I am anxiously awaiting this lambing season as it will be my first. I am playing the wait, see, and guess, game and it is killing me!

I have one ewe that is due to lamb this season. Her name is Ninja and she is a Miniature Katahdin/Gotland cross. She is a small ewe, 22" tall and about 40-50lbs. I'd guess. If she is bred it will be to my Shetland ram Lenny who is 14" tall and weighs about 30-40lbs. She was in with him for a 2 month period from November to December and then I separated them again. I am expecting at least a twinning from her if she is bred since her mother is part Finn and gives quadruplets and twinned her first lambing. 

I am feeding her all the grass hay she can eat as well as 1/4 pound of my special grain mixture twice daily. My grain mixture consists of 2 parts rolled oats/1 part white millet/1 part red millet/1 part corn. I mix in about 1/4 cup each of soybean meal and calf manna at each feeding. She is in a 1/2 acre pasture, but the winter grazing here is very poor and that is why I supplement with grain in the winter. 

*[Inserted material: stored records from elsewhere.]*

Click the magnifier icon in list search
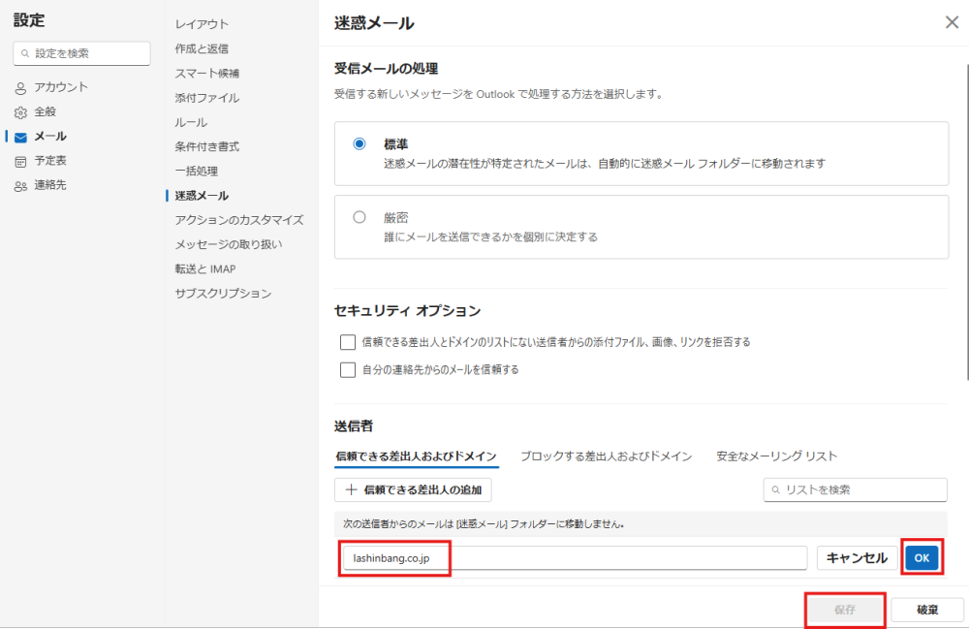 776,490
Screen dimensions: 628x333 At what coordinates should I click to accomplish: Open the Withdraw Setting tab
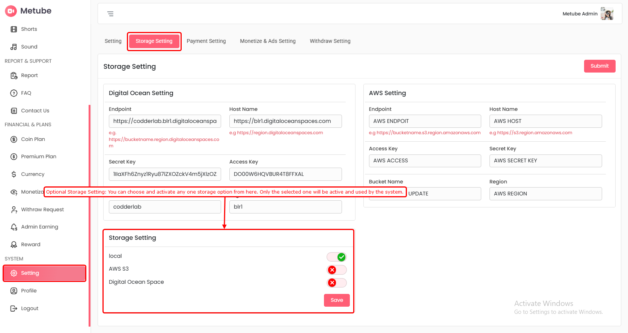click(x=330, y=41)
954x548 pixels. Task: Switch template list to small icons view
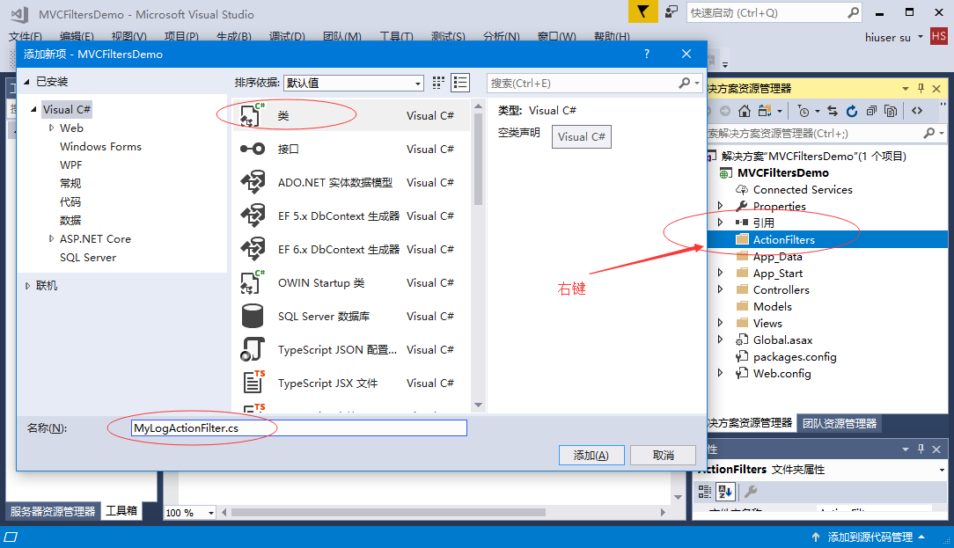pyautogui.click(x=438, y=83)
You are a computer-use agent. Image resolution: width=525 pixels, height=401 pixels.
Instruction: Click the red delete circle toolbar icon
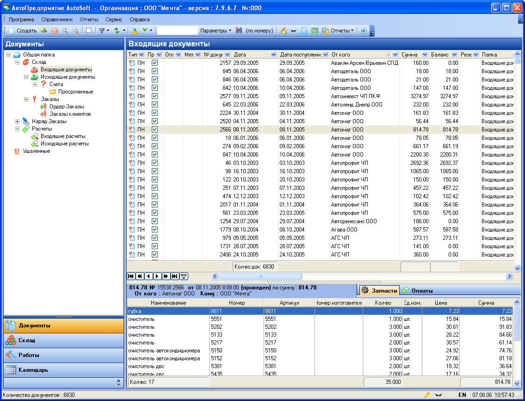pyautogui.click(x=55, y=31)
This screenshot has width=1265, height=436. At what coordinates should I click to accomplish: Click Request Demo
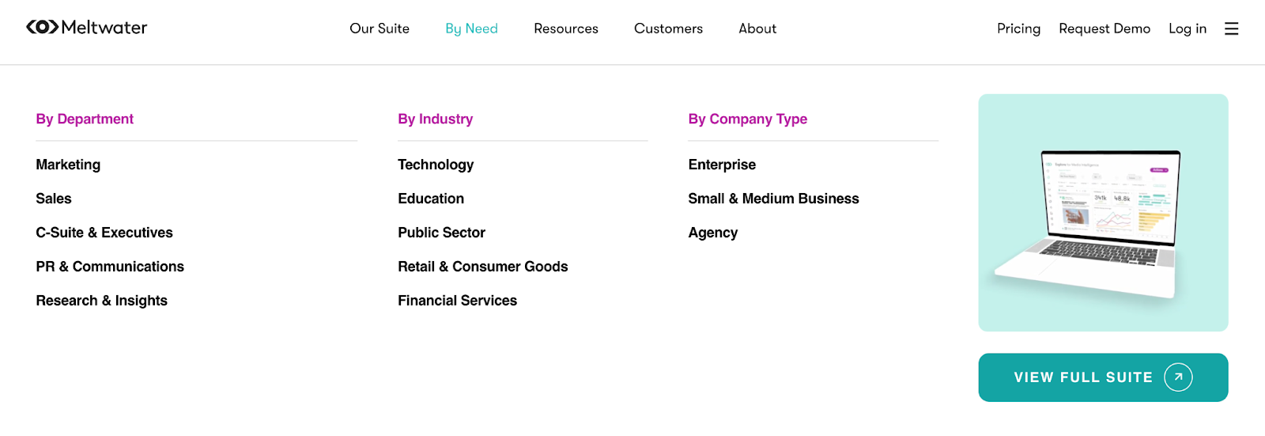(x=1105, y=28)
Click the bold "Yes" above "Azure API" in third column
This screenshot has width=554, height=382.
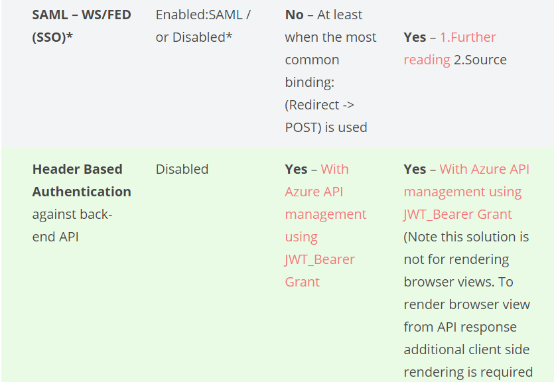tap(296, 169)
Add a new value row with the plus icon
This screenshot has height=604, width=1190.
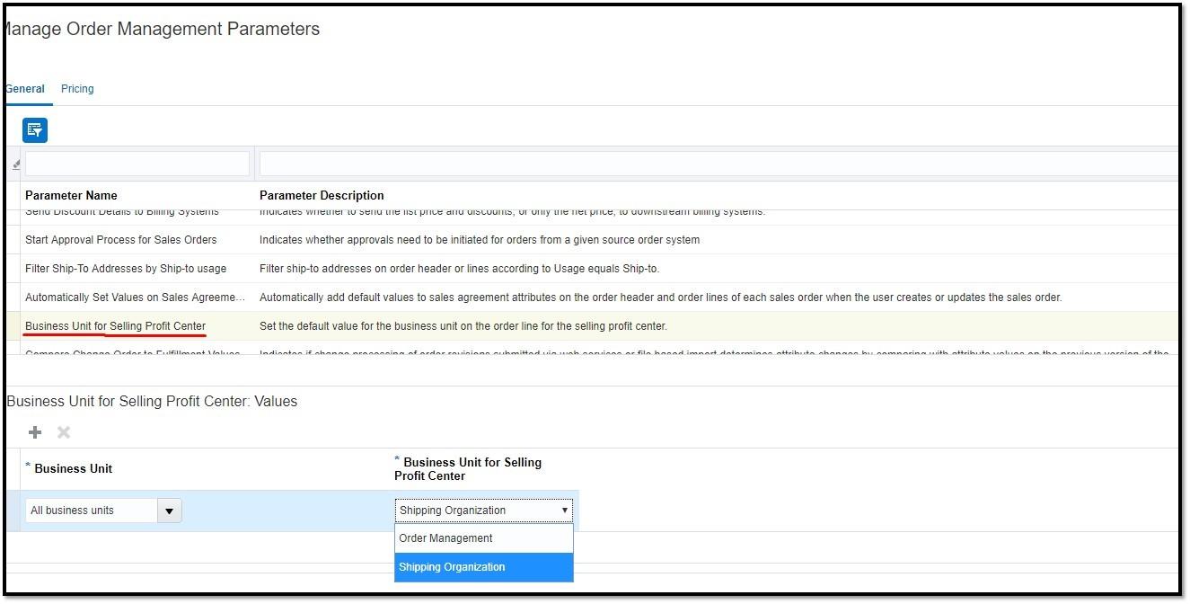[35, 431]
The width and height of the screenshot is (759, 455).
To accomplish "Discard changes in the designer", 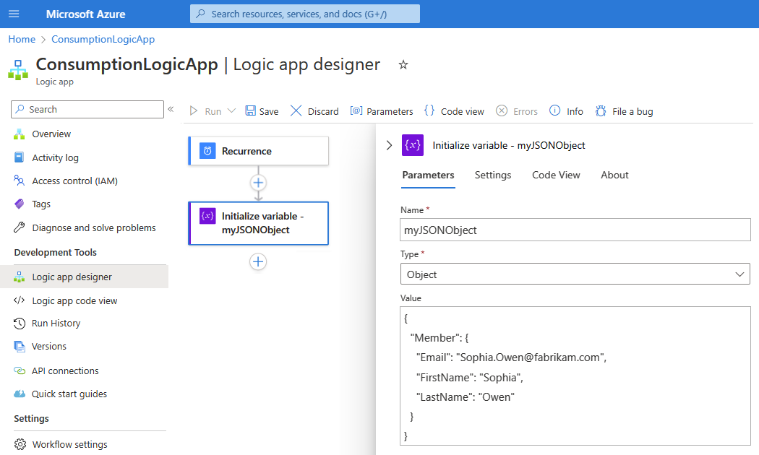I will (x=314, y=111).
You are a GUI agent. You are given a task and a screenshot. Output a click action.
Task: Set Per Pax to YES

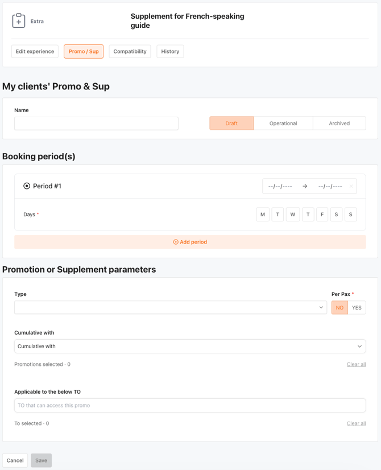357,308
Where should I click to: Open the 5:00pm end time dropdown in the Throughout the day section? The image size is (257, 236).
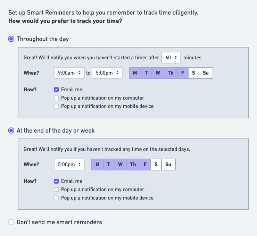[x=107, y=73]
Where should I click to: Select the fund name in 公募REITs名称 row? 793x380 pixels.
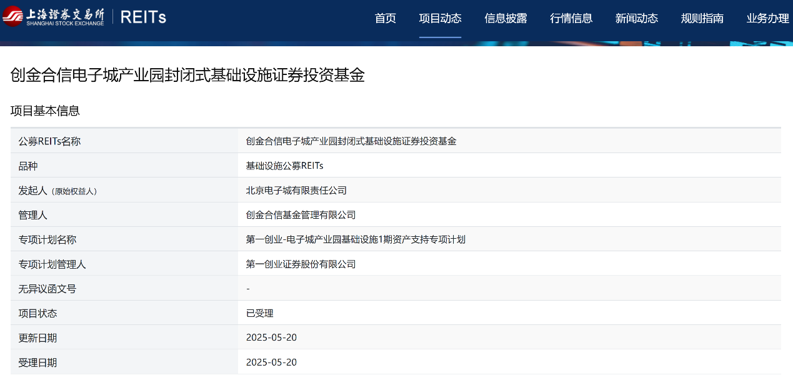[351, 141]
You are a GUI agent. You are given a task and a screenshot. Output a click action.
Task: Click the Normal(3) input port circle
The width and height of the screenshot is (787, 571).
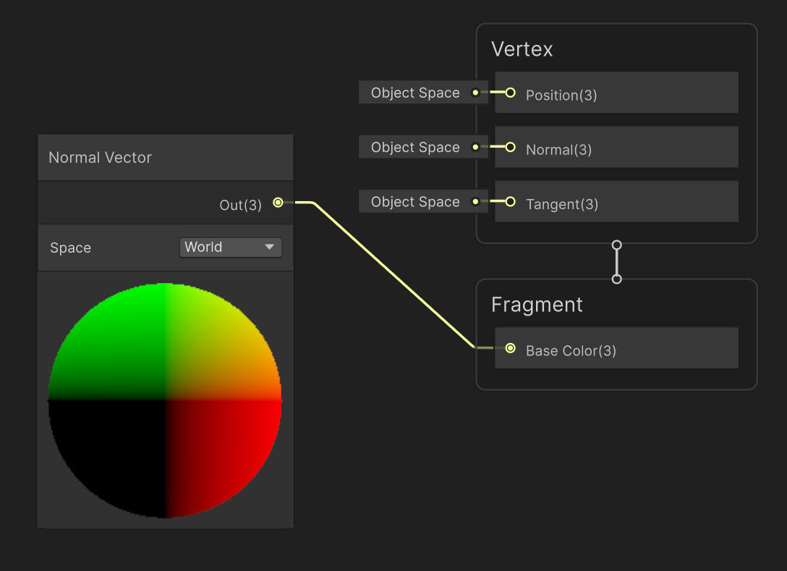pyautogui.click(x=511, y=147)
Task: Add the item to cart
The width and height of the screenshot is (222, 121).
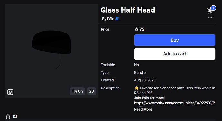Action: click(175, 54)
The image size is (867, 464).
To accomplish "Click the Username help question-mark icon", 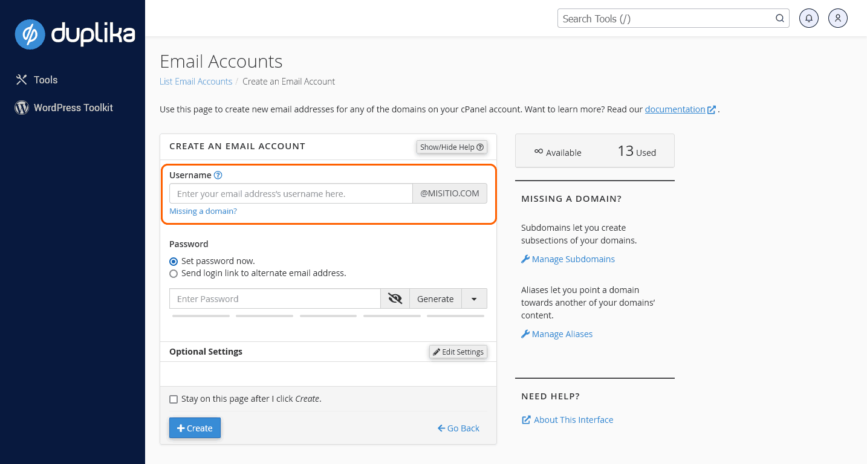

I am really hating this waiting game, but she is looking a bit bigger to me and her stomach is getting tighter when I feel it. She has about 4" of wool on her now, but is nicely crutched and ready for the lambs if she is bred. 

I have the lambing stall all ready to go. It is an 8'x10' 3 sided shed with a 3' plywood fence and gate on the front side. It is nice and warm and free of drafts.

I am ready, so let the lambing commence!


----------



## bonbean01 (Jan 29, 2012)

Awww...the waiting game...I know it too well!!!  We thought with our ewes getting larger and starting to bag up just before Christmas that we'd gotten our breeding dates wrong.  Luckily our ewes were patient with the udder and girl parts being checked regularly...LOLOLOL.  First lambs came second week of January and last ewe lambed two weeks later.  Very long waiting game!!!!  This is our fourth year of having lambs, so you'd think we'd have this figured out by now!

Good luck and wishing you beautiful lambies!!!!!


----------



## carolinagirl (Jan 30, 2012)

I am playing the waiting game right now too.  My ewe, Penny, has a nice full udder on her so the babies should come any time!  It's not her first time so she should be able to handle this on her own. I can't wait!


----------